I've read a few of her stories and one novel, Drawing Blood, and they were all pretty good for me, esp. the novel. I saw that she was gonna repeat much of her subject matter and I stopped turning on to her.

All these people are simply a different strata of writer, however, from Thomas Ligotti. As well, Tom has a pretty well thought out philosophy to be reckoned with, so even as other than a writer of weird fiction he's a vital voice, pardoning the perhaps inappropriate adjective there.

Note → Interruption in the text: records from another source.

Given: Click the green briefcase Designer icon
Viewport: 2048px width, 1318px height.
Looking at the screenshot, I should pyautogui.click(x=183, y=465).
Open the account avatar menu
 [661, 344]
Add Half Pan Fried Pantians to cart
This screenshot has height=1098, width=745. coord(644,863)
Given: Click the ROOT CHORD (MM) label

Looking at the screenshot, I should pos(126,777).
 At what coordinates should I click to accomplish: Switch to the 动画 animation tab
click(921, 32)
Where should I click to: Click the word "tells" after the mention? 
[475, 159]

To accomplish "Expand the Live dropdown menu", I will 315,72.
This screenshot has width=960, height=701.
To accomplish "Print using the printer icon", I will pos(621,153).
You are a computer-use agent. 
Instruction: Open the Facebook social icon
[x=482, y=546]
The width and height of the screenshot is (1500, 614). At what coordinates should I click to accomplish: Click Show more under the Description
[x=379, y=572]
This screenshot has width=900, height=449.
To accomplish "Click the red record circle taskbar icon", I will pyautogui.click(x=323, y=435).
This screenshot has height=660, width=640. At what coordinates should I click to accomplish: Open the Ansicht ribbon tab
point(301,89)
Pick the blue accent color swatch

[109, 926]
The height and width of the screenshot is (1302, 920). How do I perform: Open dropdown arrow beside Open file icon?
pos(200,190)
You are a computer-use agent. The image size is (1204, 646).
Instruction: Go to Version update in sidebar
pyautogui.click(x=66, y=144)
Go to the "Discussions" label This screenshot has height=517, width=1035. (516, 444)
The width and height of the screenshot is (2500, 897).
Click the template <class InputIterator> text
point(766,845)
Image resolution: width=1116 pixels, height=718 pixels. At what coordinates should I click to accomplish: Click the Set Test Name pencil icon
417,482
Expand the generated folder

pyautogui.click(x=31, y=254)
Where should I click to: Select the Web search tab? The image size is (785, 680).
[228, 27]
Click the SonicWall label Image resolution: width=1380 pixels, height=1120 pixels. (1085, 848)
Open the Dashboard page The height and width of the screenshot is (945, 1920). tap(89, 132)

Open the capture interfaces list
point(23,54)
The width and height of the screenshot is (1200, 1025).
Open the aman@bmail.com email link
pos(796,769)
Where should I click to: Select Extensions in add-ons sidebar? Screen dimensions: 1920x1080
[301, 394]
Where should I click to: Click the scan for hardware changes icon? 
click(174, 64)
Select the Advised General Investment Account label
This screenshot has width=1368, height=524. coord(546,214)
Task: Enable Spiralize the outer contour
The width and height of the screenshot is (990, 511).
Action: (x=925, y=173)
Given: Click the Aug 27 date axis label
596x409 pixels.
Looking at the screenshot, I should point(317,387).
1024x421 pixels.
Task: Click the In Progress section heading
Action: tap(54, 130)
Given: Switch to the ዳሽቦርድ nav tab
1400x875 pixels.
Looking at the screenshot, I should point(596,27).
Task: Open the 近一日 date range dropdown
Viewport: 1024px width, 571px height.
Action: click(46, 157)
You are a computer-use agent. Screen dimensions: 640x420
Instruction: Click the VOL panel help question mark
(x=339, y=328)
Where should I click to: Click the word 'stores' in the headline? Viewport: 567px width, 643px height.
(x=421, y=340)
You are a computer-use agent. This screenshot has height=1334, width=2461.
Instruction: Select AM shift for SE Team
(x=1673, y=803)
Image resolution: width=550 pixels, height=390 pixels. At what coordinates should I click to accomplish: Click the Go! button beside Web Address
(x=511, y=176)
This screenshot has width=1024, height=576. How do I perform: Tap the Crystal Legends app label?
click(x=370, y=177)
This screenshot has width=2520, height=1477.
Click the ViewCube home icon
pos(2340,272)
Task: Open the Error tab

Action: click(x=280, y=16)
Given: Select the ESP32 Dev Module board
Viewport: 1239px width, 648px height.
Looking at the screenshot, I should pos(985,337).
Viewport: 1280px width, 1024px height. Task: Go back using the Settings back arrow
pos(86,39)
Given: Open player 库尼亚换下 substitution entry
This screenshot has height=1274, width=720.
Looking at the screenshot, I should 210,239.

This is how we know that we can trace the line from Poe through Lovecraft to Ligotti. The rest ultimately will be forgettable in general.

The New Nonsense 02-26-2007 08:19 PM

Re: Kathe Koja
 
Has anyone used the website "Literature-Map"? If you type in a writer's name it will illustrate graphically which other writers are similar in style. The site ranked Kathe Koja very close to Thomas Ligotti.

Literature Map --

www.literature-map.com

G. S. Carnivals 02-26-2007 09:20 PM

Re: Kathe Koja
 
"Literature-Map" is quite interesting. I did about a half dozen quick searches. I was - at once - pleased, surprised, and disappointed. Who can argue, though, with the assertion that Groucho Marx is Harlan Ellison's cousin?